## [STUDY MATERIAL]
########################################
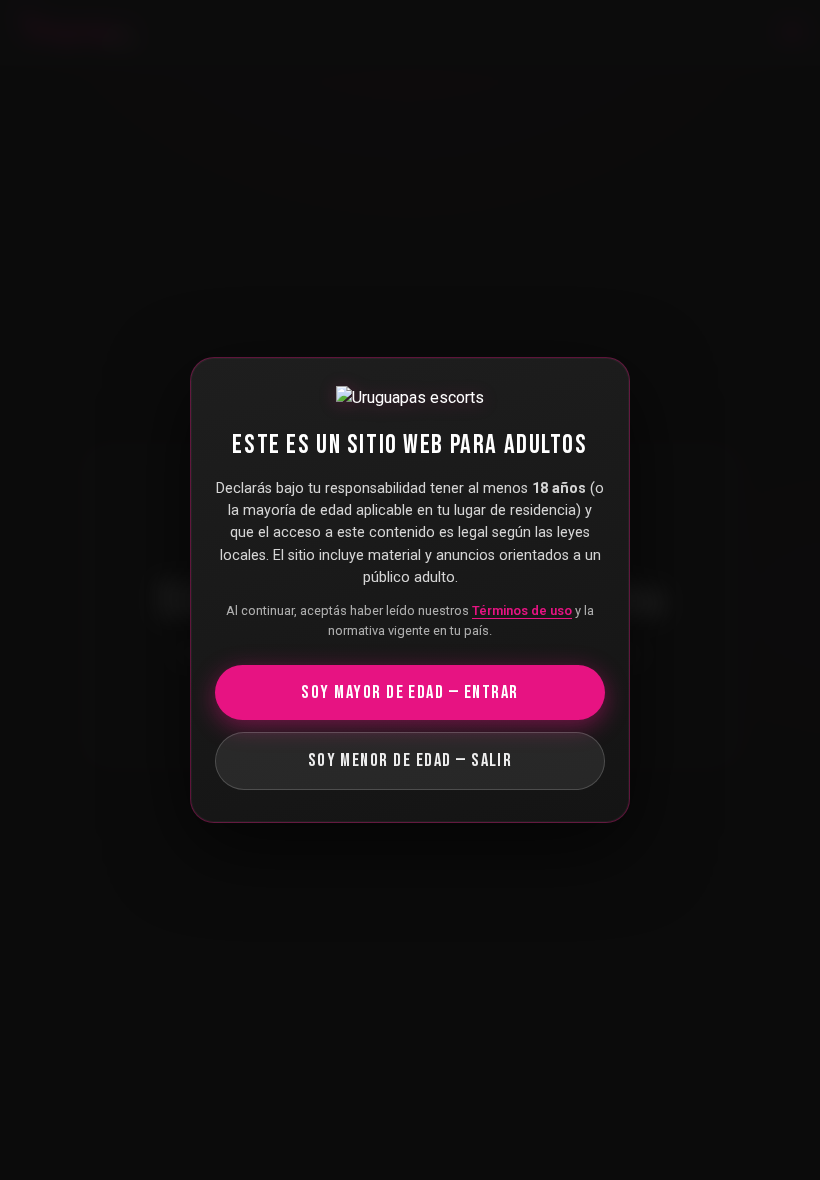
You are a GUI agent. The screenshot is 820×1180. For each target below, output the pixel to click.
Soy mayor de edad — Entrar (409, 692)
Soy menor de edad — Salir (410, 760)
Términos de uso (522, 610)
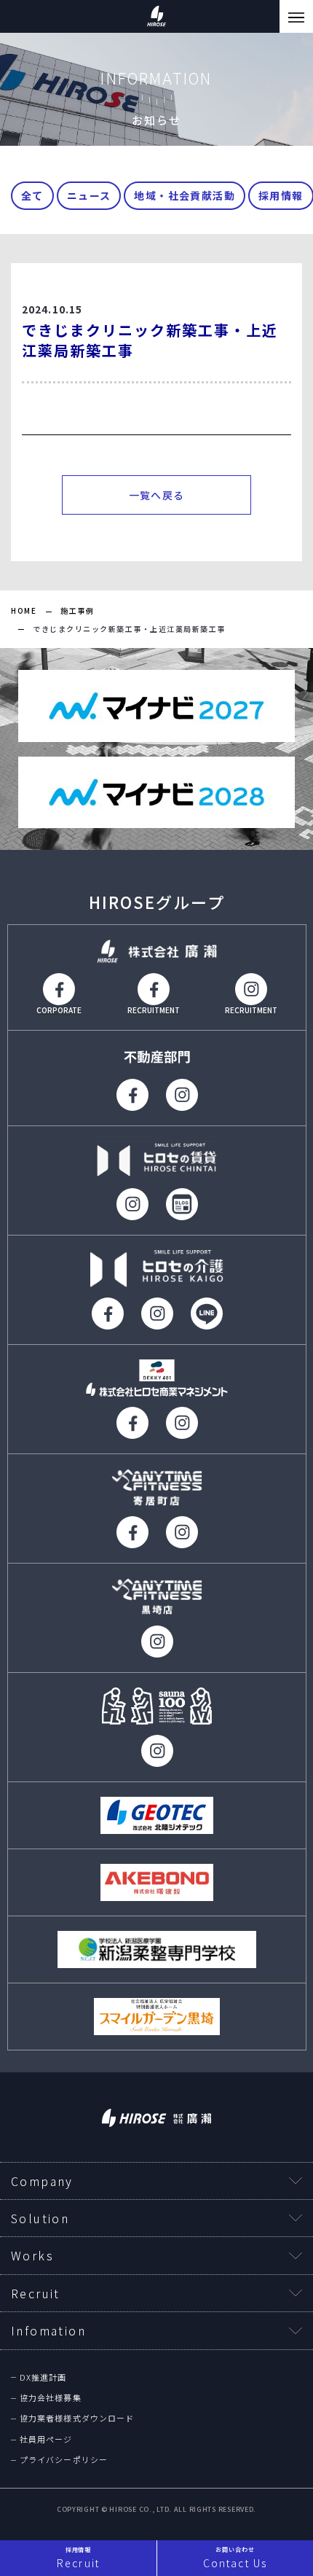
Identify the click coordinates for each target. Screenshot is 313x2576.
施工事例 (77, 610)
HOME (23, 610)
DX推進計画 (43, 2377)
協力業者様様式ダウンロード (77, 2418)
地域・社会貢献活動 (184, 195)
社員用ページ (46, 2439)
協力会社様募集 (51, 2397)
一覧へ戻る (157, 495)
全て (32, 195)
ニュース (89, 195)
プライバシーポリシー (64, 2459)
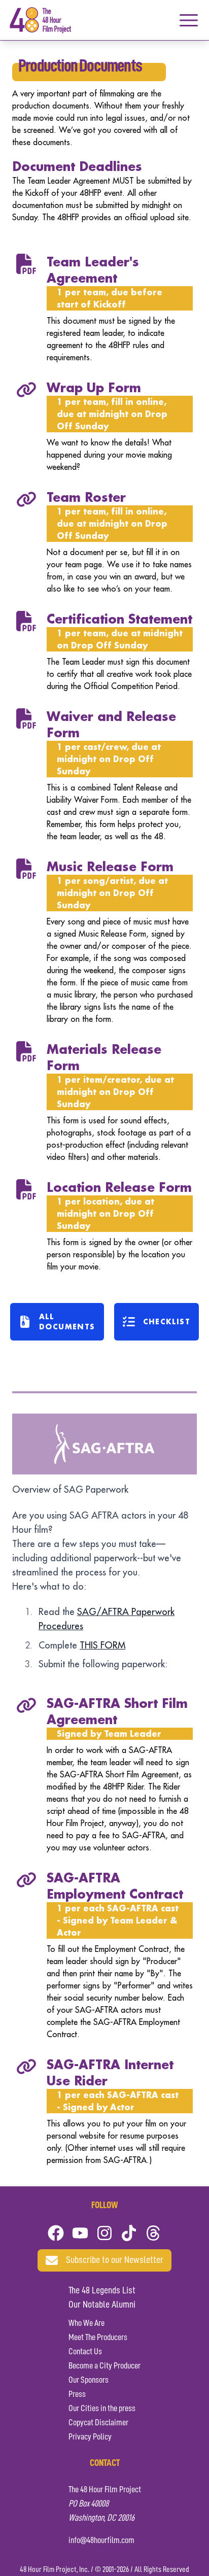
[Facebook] (56, 2233)
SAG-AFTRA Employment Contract (115, 1886)
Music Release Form (110, 866)
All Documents (67, 1321)
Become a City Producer (104, 2366)
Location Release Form (119, 1187)
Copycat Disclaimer (98, 2422)
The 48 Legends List (101, 2291)
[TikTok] (129, 2233)
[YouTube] (80, 2233)
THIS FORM (102, 1645)
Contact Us (85, 2351)
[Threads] (153, 2233)
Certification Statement (119, 619)
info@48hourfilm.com (101, 2540)
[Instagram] (104, 2233)
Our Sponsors (88, 2380)
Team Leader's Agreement (93, 270)
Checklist (167, 1321)
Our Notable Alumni (101, 2305)
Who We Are (86, 2323)
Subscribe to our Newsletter (114, 2260)
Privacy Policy (90, 2437)
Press (77, 2394)
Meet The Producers (97, 2337)
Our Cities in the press (101, 2408)
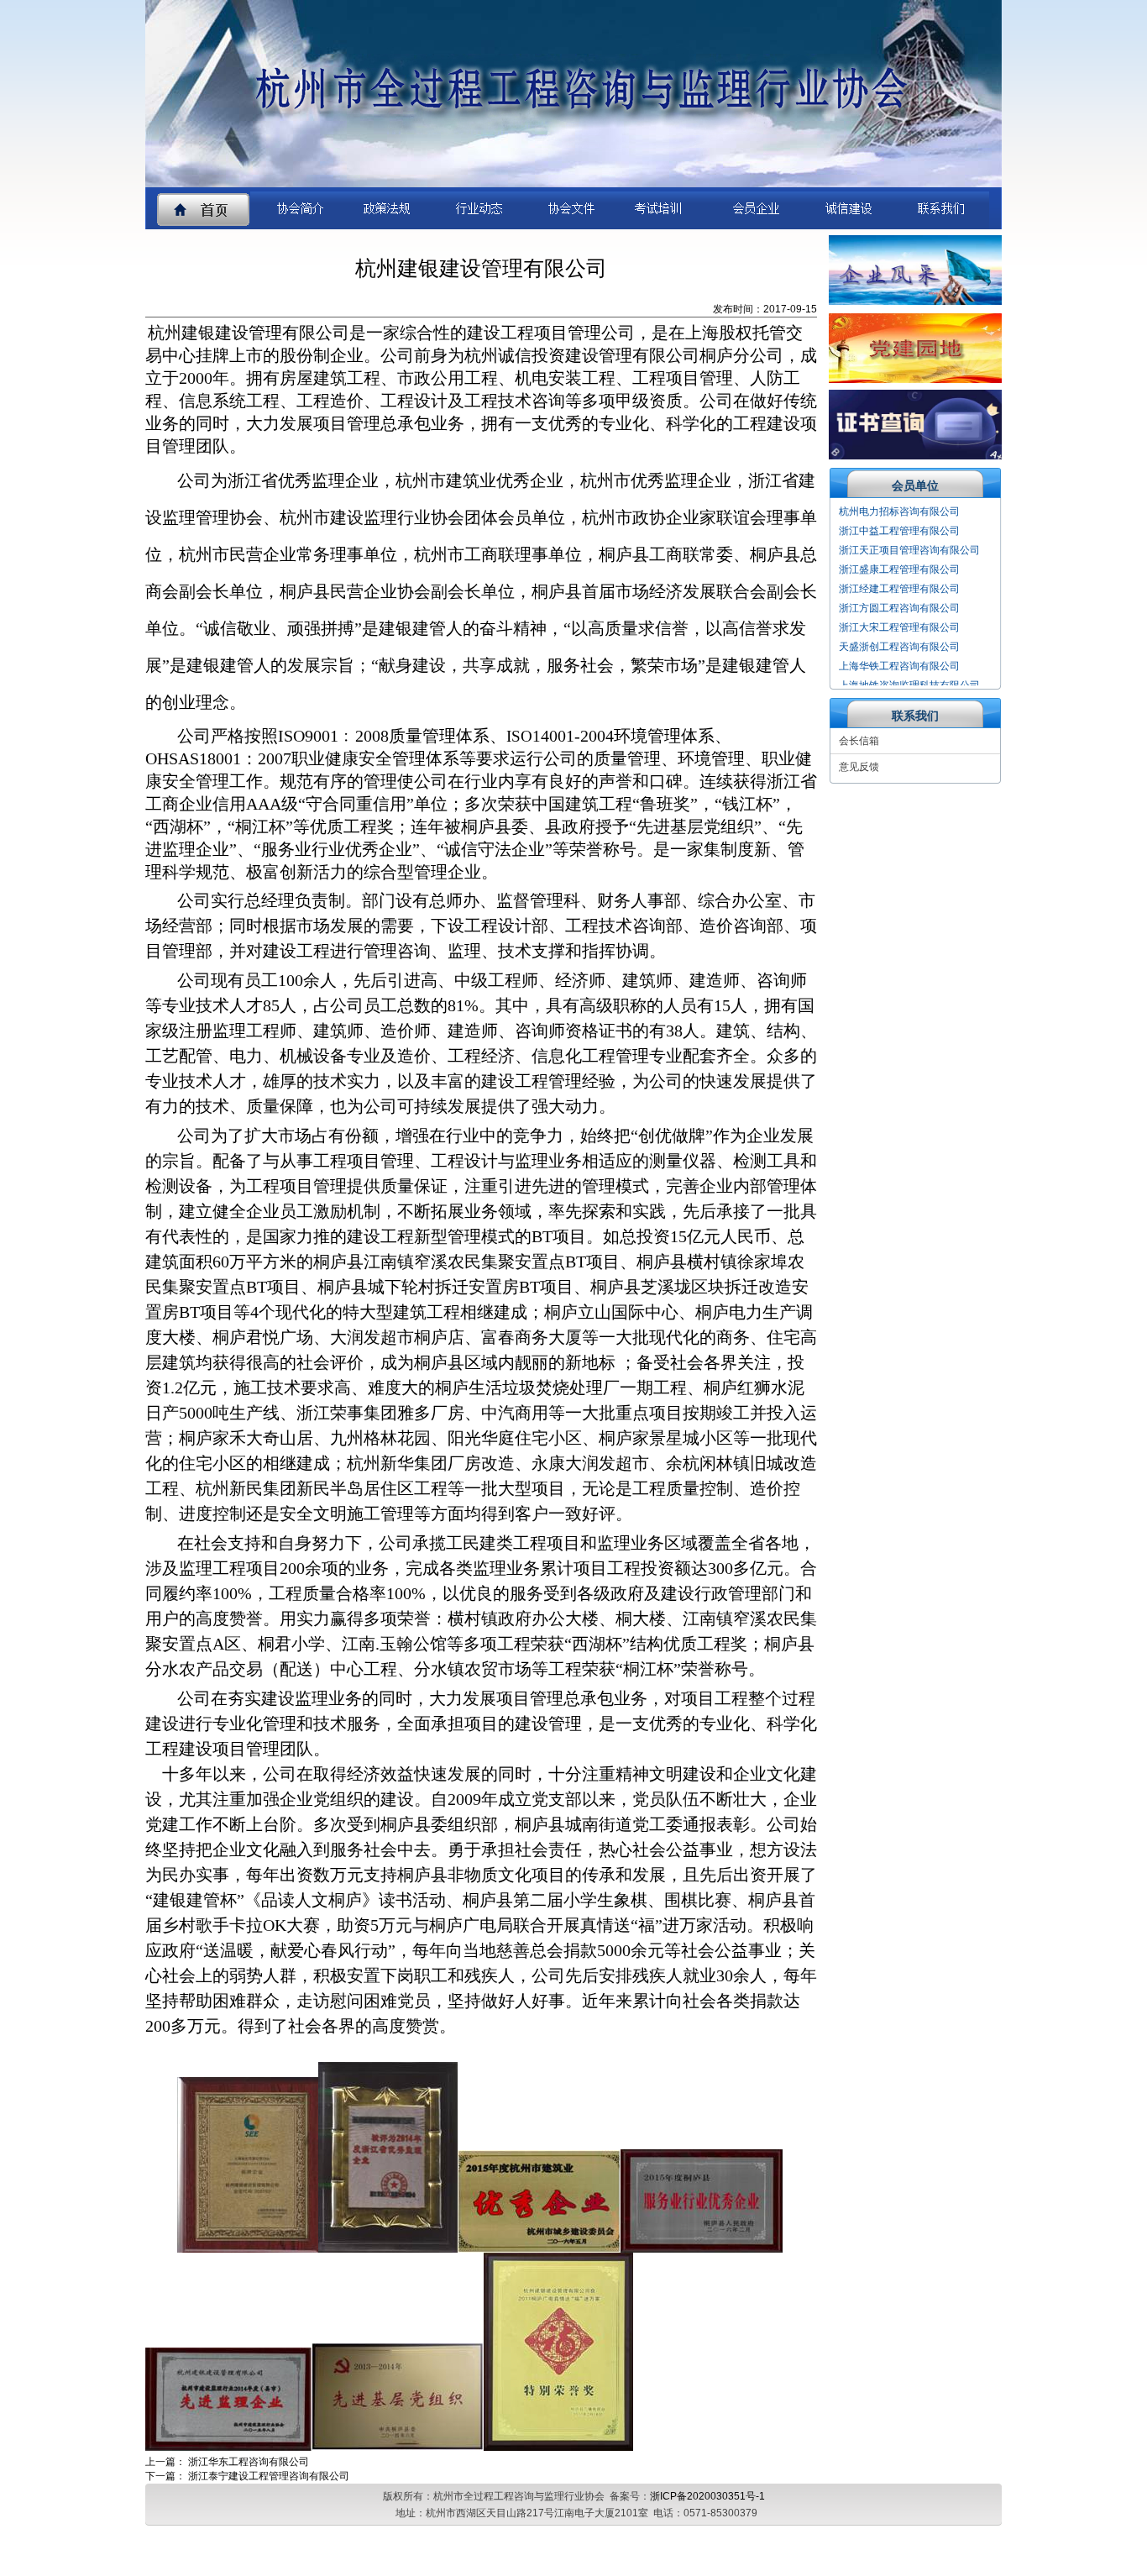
########################################
Give an exact copy of the listing above that leaves out every picture.

## [SOLUTION TO THIS EXERCISE]
You are a GUI agent. The screenshot is 820×1180. For each target below, output the pixel to click.
Soy mayor de edad — Entrar (409, 692)
Soy menor de edad — Salir (410, 760)
Términos de uso (522, 610)
Identify the click coordinates for each target. Screenshot is 313x2576.
施工事例 (77, 610)
HOME (23, 610)
DX推進計画 (43, 2377)
協力業者様様式ダウンロード (77, 2418)
地域・社会貢献活動 (184, 195)
社員用ページ (46, 2439)
協力会社様募集 (51, 2397)
一覧へ戻る (157, 495)
全て (32, 195)
ニュース (89, 195)
プライバシーポリシー (64, 2459)
[Facebook] (56, 2233)
SAG-AFTRA Employment Contract (115, 1886)
Music Release Form (110, 866)
All Documents (67, 1321)
Become a City Producer (104, 2366)
Location Release Form (119, 1187)
Copycat Disclaimer (98, 2422)
The 48 Legends List (101, 2291)
[TikTok] (129, 2233)
[YouTube] (80, 2233)
THIS FORM (102, 1645)
Contact Us (85, 2351)
[Threads] (153, 2233)
Certification Statement (119, 619)
info@48hourfilm.com (101, 2540)
[Instagram] (104, 2233)
Our Sponsors (88, 2380)
Team Leader's Agreement (93, 270)
Checklist (167, 1321)
Our Notable Alumni (101, 2305)
Who We Are (86, 2323)
Subscribe to our Newsletter (114, 2260)
Privacy Policy (90, 2437)
Press (77, 2394)
Meet The Producers (97, 2337)
Our Cities in the press (101, 2408)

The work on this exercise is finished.